## Your instructions
Nothing but the lines from the one containing "The width and height of the screenshot is (400, 457)." through the end of the data below should appear in the answer, each exact and free of pictures.

## Extracted data
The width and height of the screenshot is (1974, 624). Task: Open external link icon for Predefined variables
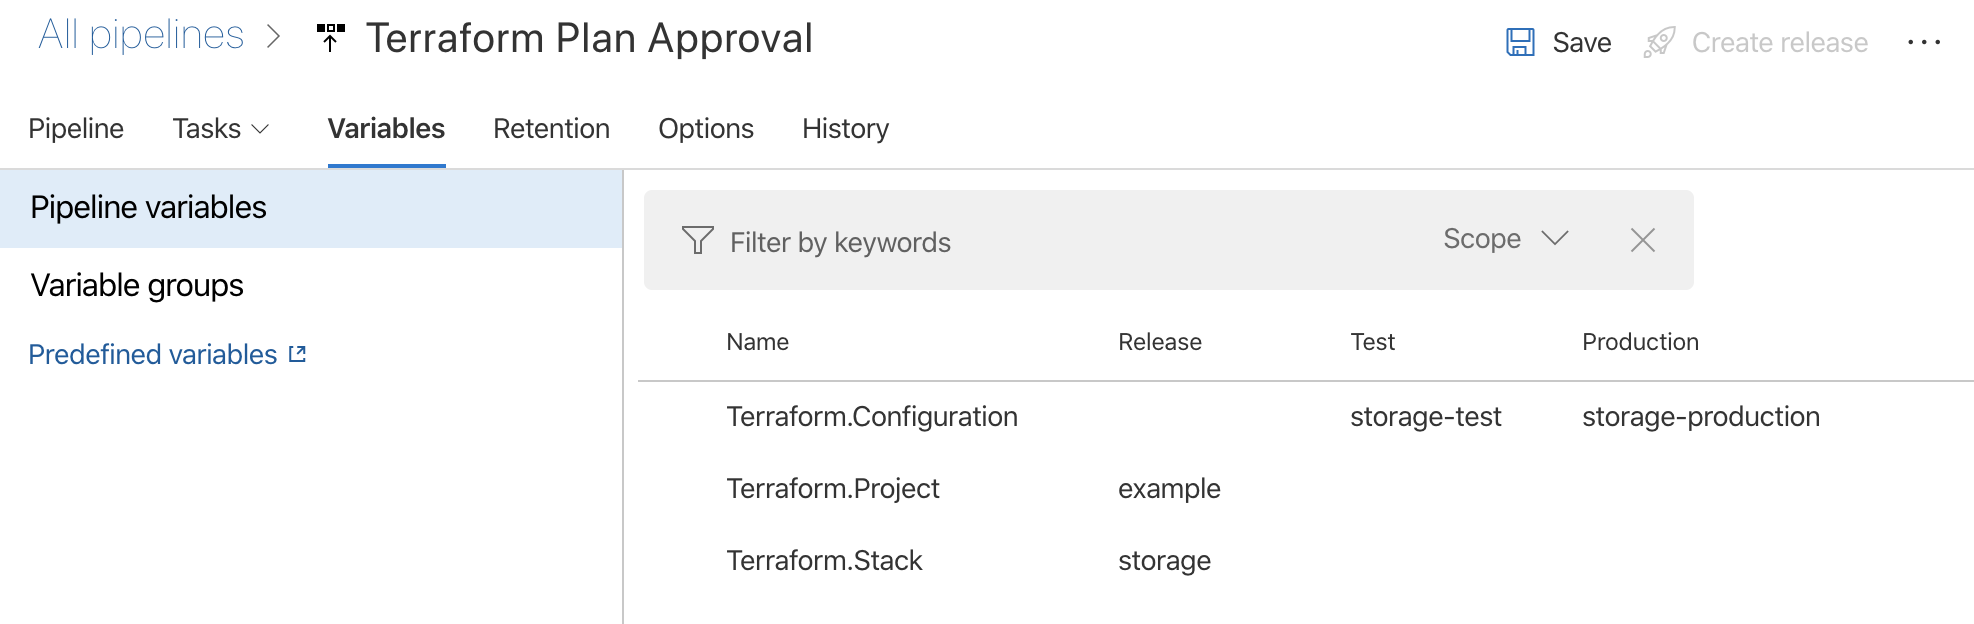[297, 354]
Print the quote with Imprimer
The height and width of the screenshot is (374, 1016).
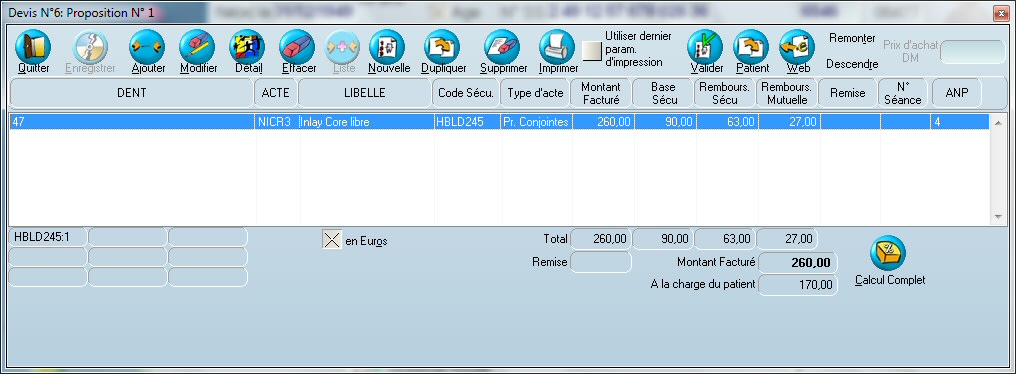(x=557, y=47)
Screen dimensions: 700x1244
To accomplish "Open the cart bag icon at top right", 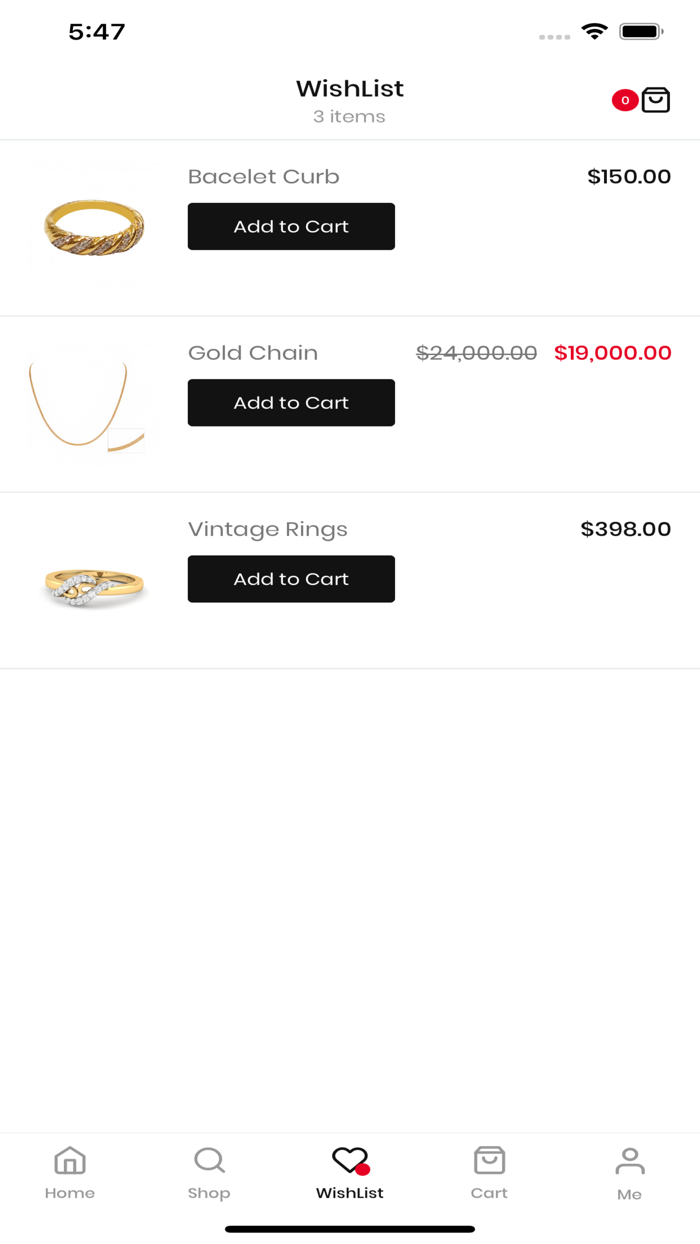I will 656,100.
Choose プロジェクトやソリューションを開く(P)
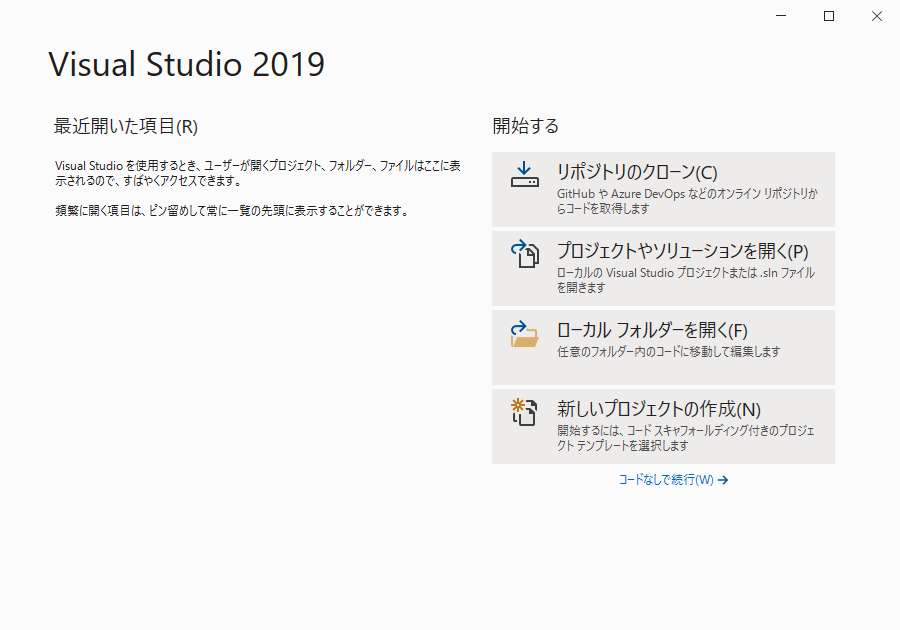Screen dimensions: 900x630 [x=682, y=251]
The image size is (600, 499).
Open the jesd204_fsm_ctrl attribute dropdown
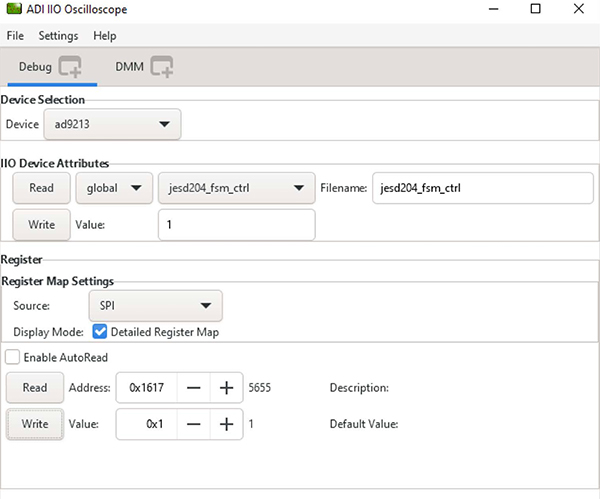235,188
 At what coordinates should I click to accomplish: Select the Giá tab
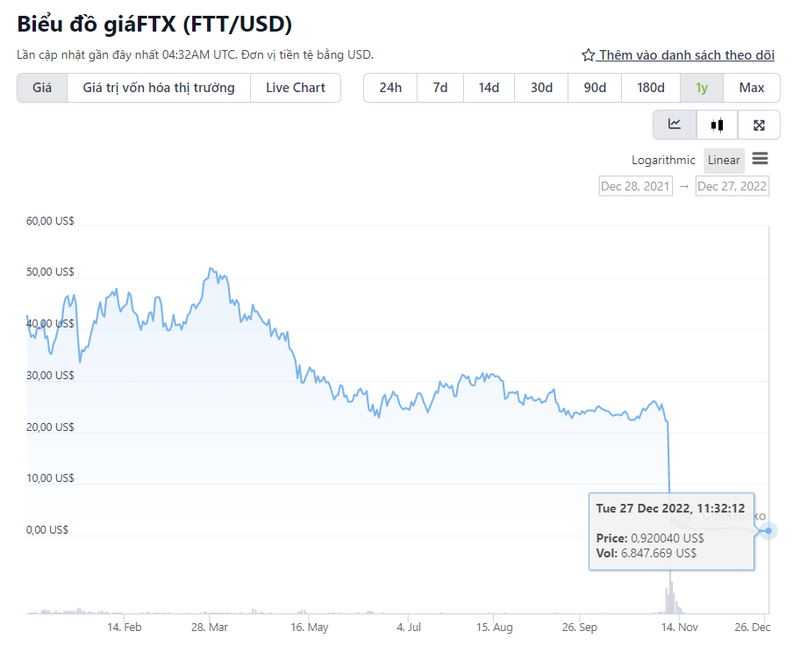point(42,88)
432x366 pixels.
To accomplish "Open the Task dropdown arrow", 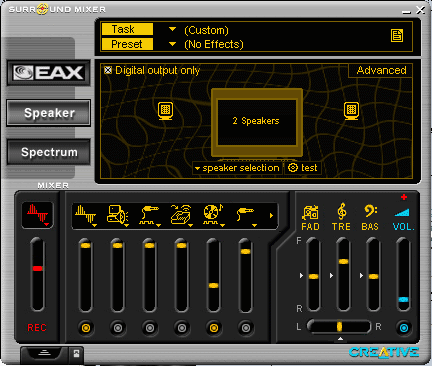I will (172, 29).
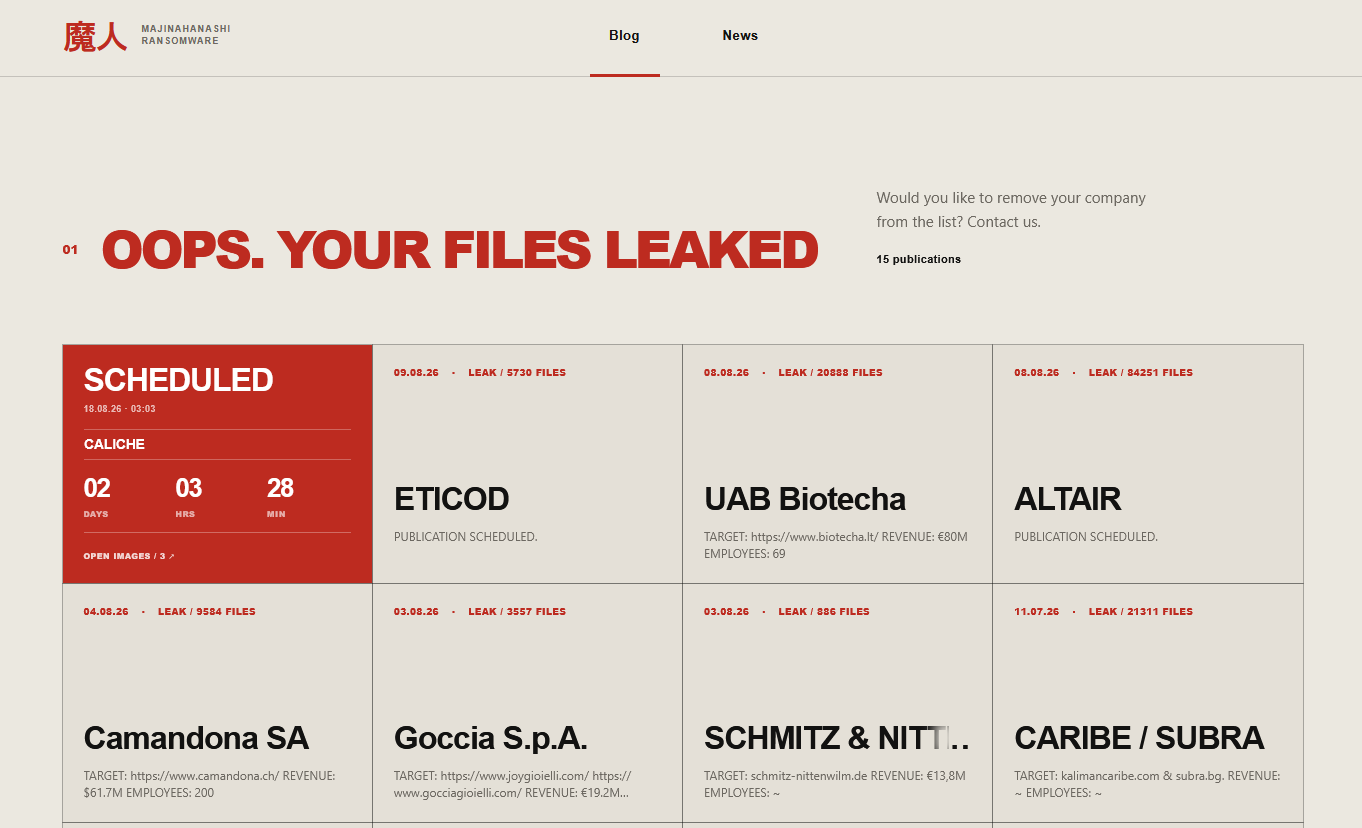
Task: Open the Camandona SA leak entry
Action: coord(217,703)
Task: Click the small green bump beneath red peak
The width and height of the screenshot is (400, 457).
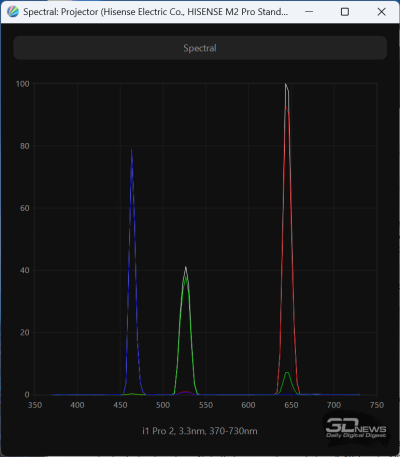Action: click(287, 373)
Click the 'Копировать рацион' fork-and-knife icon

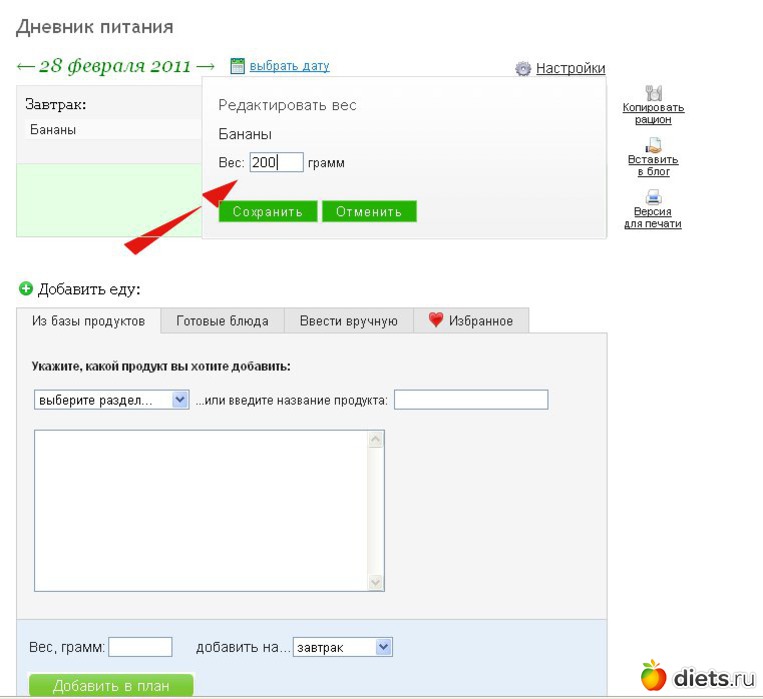[x=654, y=93]
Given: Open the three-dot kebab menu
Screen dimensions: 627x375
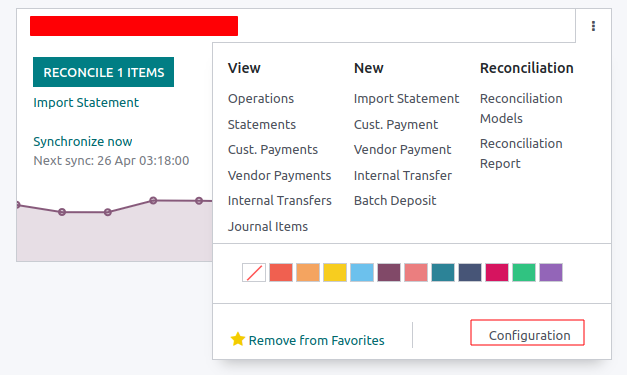Looking at the screenshot, I should (x=593, y=26).
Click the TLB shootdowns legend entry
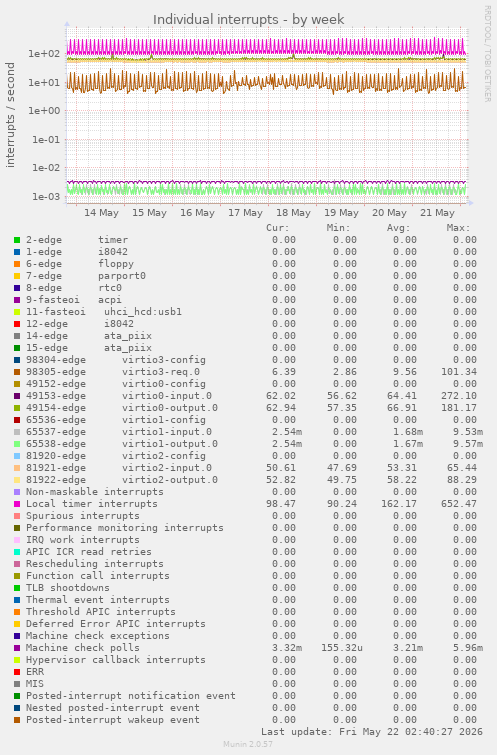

## The completed task
The width and height of the screenshot is (400, 457).
Action: click(287, 373)
Click the 'Копировать рацион' fork-and-knife icon

[x=654, y=93]
Given: Open the three-dot kebab menu
Screen dimensions: 627x375
Looking at the screenshot, I should (x=593, y=26).
Click the TLB shootdowns legend entry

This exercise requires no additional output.